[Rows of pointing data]
"""
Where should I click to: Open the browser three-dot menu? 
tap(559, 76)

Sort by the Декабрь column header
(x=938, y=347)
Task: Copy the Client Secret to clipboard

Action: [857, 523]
"""
◆ PROBLEM TO WORK ON: Reproduce all of the items above, changing "three-dot menu" to "overflow menu" and leaving every other part unaltered.

◆ THE COMPLETED TASK:
Where should I click to: Open the browser overflow menu? 
tap(559, 76)

Sort by the Декабрь column header
(x=938, y=347)
Task: Copy the Client Secret to clipboard

Action: [857, 523]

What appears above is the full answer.